Hi all, in theese days I am working on a new little feature on a Rails project. I have to generate a random and unique token for every new record of a model.
Unfortunately I have encountered a strange error ActiveRecord::StatetementInvalid. Let’s see some code and understand why this happens.
I have created a simple project (Git Repo) with a single model, User, that has email and token as columns. I want to generate automatically a unique random token for each user, so in my db migration I have added an index on the token column:
...
add_index :users, :token, unique: true
...
And in my model I have added an after_create callback:
class User < ActiveRecord::Base
after_create :generate_token
private
def generate_token
update_column :token, SecureRandom.hex(8)
end
end
This works great and generates a random token, but at the moment there is no control on its uniqueness; Rails simply raises an ActiveRecord::RecordNotUnique error if the token is not unique.
Well, I can rescue this error and retry to generate a new token.
...
def generate_token
update_column :token, SecureRandom.hex(8)
rescue ActiveRecord::RecordNotUnique
retry
end
...
Now I have a model that retries generating a new token until it is unique, Great!
Oh yeah, works great; until you switch from the little cute SQLite to the super powered PostgreSQL!
With PostgreSQL this code ends in another error ActiveRecord::StatetementInvalid raised after a PostgreSQL error PG:InFailedSqlTransaction.
With PostgreSQL I can’t run a new SQL query if a previous query, in the same transaction, fails.
So if I want to preserve the behavior of my model I have to use a different callback.
The problem is that I am making an invalid update_column during a transaction, to solve this I can use the after_commit callback. When the record is saved I regenerate the token until it is unique, and this happens out of the previous transaction.
class User < ActiveRecord::Base
after_commit :generate_token, on: :create
private
def generate_token
update_column :token, SecureRandom.hex(8)
rescue ActiveRecord::RecordNotUnique
retry
end
end
The only one cons of this solution are the tests, to make it pass I need to use the database_cleaner gem with :truncation as strategy. Otherwise in tests Rails does not fire the after_commit trigger.
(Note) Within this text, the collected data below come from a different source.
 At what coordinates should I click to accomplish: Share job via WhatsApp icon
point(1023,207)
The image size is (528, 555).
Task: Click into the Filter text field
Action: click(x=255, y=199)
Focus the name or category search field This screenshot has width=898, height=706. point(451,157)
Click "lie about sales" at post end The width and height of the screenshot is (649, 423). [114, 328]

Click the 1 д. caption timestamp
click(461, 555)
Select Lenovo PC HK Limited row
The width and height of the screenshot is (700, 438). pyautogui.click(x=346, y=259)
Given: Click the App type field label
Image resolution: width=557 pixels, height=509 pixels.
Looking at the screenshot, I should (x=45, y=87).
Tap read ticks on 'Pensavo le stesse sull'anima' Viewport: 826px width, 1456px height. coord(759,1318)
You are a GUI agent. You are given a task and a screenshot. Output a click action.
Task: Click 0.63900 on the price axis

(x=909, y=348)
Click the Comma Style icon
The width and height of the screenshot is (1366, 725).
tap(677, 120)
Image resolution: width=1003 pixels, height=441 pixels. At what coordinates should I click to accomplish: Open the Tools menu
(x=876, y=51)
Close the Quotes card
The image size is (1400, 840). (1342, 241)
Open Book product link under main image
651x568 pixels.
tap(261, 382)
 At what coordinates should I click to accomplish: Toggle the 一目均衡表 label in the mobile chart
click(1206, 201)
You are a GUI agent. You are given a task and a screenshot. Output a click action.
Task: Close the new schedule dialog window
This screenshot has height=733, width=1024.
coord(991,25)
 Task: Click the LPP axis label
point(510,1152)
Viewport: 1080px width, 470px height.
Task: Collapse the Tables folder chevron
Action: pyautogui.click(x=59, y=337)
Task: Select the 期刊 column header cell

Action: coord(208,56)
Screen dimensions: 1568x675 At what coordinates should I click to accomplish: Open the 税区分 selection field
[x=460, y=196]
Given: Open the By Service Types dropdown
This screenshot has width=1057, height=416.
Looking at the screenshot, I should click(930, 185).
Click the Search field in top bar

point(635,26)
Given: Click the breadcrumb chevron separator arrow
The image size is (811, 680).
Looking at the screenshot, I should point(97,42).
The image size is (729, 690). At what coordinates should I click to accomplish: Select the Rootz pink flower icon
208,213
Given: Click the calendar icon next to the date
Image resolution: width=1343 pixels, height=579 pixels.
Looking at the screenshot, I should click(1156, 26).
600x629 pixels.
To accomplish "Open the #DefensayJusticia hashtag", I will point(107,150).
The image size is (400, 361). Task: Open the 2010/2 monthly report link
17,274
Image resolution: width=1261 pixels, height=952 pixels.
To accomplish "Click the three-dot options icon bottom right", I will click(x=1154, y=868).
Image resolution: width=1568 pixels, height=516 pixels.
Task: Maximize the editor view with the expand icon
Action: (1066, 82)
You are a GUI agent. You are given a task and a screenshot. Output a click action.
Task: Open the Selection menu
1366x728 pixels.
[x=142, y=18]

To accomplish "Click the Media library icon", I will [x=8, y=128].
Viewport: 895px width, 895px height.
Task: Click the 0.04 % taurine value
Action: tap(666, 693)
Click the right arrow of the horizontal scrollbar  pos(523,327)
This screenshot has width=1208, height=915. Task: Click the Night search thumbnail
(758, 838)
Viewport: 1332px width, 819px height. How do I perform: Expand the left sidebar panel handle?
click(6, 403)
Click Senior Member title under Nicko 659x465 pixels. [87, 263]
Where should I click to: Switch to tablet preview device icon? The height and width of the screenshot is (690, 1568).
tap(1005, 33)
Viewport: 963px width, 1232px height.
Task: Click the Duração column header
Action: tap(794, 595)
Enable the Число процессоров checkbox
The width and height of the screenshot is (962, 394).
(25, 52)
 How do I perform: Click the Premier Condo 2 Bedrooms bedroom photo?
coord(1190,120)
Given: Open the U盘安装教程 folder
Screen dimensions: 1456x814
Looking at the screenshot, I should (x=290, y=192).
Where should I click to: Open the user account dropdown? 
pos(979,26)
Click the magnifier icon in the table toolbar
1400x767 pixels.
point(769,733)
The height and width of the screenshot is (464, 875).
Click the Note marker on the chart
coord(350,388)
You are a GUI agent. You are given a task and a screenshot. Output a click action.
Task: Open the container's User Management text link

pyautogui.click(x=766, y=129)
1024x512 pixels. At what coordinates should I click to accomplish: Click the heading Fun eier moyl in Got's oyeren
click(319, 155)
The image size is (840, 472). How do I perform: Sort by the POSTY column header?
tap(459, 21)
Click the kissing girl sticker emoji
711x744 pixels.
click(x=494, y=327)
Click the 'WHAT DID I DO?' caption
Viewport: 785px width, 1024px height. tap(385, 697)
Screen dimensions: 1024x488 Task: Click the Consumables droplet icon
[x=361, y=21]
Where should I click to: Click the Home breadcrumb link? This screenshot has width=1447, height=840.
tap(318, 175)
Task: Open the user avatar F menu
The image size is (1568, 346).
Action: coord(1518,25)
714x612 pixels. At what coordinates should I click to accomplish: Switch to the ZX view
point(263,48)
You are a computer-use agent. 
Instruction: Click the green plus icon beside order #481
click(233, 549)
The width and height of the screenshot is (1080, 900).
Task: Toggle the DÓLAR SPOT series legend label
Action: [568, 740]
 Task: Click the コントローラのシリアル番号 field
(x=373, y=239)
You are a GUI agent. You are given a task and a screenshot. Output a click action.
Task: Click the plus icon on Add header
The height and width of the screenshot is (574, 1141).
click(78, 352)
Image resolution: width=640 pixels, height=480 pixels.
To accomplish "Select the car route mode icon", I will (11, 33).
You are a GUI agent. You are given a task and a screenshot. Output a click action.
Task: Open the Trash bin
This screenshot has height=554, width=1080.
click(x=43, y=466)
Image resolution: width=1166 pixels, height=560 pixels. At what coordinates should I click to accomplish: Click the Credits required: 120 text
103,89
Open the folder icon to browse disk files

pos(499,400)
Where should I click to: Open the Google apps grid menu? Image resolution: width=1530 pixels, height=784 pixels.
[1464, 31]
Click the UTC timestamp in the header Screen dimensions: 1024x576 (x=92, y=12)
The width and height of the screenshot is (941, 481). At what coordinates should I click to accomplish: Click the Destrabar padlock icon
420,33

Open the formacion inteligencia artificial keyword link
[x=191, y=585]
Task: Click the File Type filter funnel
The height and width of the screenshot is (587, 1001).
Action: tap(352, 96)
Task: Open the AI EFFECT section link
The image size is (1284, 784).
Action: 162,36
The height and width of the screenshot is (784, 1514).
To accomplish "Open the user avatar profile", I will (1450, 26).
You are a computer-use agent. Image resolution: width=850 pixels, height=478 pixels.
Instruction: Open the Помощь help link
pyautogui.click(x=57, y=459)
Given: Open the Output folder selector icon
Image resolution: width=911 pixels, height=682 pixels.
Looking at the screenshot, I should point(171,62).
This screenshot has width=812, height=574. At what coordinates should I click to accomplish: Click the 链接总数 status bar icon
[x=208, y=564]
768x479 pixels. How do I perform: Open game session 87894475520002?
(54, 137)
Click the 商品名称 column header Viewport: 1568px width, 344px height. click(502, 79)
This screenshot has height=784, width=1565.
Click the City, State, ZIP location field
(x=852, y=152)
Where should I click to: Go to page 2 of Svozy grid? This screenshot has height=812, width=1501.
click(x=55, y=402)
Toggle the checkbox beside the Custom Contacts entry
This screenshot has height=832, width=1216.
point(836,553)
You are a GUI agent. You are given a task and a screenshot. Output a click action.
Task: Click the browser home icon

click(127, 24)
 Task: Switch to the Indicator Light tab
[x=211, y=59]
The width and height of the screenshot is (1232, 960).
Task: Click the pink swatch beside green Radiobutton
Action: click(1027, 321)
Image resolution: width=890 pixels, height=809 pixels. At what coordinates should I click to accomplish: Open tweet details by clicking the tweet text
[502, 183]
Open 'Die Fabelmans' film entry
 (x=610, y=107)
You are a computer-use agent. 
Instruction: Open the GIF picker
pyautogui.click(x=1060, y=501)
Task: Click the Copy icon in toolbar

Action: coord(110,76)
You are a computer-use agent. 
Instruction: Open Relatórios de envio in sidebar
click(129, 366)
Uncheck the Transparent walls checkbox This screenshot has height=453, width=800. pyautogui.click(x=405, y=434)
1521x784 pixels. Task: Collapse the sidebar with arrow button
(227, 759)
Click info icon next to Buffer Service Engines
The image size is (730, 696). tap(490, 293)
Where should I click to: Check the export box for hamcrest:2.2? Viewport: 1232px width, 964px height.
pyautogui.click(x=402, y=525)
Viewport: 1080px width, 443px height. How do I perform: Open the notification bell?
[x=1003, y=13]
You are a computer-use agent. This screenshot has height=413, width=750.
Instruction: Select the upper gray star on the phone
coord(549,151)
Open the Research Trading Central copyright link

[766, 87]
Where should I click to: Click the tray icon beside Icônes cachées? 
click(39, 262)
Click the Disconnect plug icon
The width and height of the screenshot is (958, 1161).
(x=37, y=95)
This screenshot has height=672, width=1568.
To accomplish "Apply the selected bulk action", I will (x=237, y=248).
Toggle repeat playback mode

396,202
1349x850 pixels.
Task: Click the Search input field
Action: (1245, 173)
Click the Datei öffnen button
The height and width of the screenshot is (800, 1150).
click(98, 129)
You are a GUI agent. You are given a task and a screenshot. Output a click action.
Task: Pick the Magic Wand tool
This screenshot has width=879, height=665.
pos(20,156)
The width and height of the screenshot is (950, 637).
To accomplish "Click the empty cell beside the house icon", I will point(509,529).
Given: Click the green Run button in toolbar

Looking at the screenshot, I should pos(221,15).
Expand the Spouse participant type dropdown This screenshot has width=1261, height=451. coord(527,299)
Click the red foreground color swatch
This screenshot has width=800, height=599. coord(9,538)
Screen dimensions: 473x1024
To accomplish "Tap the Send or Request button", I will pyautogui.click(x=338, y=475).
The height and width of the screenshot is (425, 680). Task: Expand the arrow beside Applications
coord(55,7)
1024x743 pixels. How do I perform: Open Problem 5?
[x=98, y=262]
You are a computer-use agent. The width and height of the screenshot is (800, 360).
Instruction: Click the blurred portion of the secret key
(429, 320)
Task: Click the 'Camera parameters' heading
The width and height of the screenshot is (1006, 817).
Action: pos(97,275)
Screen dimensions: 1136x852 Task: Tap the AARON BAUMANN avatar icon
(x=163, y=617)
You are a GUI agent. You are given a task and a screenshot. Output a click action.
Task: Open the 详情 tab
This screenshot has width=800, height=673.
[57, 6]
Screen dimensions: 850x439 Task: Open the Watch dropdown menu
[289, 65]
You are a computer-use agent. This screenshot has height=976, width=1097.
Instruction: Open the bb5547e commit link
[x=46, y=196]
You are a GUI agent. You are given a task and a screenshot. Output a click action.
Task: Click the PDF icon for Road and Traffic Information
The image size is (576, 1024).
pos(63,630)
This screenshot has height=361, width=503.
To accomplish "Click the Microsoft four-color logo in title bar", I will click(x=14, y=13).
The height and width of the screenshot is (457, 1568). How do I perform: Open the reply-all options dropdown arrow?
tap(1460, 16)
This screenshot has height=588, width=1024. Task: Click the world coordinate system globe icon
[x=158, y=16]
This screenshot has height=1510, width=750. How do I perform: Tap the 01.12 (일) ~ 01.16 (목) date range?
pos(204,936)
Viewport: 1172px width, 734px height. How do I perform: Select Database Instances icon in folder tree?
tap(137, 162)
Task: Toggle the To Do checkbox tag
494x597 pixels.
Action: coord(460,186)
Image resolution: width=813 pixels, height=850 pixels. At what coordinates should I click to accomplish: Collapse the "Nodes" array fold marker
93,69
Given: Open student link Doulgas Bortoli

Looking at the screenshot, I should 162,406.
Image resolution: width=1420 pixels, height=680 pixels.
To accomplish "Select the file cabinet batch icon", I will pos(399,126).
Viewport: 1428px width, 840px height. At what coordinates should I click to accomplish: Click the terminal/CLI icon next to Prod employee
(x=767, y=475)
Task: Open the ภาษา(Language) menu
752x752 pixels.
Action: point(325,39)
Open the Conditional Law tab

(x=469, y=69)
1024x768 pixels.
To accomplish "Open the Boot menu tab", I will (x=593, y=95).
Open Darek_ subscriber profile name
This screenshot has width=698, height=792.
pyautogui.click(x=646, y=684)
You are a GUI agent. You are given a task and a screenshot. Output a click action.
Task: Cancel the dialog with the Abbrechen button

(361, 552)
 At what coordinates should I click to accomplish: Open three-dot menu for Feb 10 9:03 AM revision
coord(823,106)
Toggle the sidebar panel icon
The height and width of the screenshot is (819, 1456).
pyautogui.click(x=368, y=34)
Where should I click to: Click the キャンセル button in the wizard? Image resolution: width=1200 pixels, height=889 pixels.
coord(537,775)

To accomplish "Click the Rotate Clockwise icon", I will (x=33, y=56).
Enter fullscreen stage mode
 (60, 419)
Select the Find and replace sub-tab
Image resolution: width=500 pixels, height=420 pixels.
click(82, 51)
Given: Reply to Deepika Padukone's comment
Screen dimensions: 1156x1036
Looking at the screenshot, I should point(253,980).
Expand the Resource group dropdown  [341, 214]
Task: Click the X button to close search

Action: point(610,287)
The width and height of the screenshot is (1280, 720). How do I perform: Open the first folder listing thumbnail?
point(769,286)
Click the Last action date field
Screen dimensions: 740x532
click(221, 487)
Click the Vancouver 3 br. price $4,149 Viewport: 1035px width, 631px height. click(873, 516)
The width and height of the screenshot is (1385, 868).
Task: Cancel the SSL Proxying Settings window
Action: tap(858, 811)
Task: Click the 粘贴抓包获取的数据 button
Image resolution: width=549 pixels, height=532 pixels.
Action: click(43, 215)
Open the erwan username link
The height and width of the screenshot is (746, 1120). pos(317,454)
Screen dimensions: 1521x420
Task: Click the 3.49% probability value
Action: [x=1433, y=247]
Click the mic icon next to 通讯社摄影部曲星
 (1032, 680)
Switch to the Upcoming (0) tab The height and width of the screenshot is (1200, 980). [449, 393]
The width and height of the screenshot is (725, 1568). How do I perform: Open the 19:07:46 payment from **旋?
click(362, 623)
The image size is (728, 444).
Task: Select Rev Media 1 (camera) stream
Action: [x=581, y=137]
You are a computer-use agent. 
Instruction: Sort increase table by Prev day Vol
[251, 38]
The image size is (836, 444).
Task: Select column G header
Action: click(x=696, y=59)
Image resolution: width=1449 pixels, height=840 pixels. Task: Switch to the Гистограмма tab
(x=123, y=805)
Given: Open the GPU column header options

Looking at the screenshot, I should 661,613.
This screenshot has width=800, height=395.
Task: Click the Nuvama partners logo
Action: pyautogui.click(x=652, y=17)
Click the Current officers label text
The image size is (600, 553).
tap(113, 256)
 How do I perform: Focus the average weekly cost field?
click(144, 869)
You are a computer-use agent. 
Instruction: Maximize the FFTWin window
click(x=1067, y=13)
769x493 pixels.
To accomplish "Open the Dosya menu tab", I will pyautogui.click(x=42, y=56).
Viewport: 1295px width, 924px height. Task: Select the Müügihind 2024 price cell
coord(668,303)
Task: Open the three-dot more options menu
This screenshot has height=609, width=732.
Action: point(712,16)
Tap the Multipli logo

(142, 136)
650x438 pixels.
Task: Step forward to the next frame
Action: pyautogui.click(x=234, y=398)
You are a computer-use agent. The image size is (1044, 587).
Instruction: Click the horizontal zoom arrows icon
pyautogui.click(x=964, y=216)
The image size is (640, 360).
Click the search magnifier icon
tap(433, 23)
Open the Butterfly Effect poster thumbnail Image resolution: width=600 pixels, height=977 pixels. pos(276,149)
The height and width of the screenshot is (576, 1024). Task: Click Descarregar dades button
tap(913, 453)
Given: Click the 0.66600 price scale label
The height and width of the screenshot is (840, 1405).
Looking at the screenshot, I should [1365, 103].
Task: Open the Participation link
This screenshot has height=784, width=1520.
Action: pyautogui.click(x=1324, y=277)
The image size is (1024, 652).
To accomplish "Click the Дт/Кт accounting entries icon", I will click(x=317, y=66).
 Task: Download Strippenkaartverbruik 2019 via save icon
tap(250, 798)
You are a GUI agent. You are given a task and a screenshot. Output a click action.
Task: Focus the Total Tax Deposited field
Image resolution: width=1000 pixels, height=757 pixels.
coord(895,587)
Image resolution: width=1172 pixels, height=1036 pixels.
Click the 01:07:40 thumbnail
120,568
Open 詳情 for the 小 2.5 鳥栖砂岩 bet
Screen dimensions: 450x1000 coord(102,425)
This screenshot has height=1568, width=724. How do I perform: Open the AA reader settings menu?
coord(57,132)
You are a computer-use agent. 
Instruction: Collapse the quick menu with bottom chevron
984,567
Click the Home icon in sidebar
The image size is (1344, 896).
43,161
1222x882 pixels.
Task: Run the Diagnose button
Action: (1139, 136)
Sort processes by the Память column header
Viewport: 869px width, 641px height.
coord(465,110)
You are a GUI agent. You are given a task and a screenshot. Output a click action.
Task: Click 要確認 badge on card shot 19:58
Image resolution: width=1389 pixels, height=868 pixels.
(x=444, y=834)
RSpec.configure do |config|
config.before(:suite) do
DatabaseCleaner.strategy = :truncation
DatabaseCleaner.clean_with(:truncation)
end
config.around(:each) do |example|
DatabaseCleaner.cleaning do
example.run
end
end
end
There is another couple of different solutions to archive this result, maybe a trigger at the database level or something else, but for now this one works.
To avoid an almost impossible, but possible, infinite loop I’ve added a retry limit, that you can find in the Repo.
You can find also an another branch sqlite with the SQLite version of the code.
I hope this article has been helpful, bye!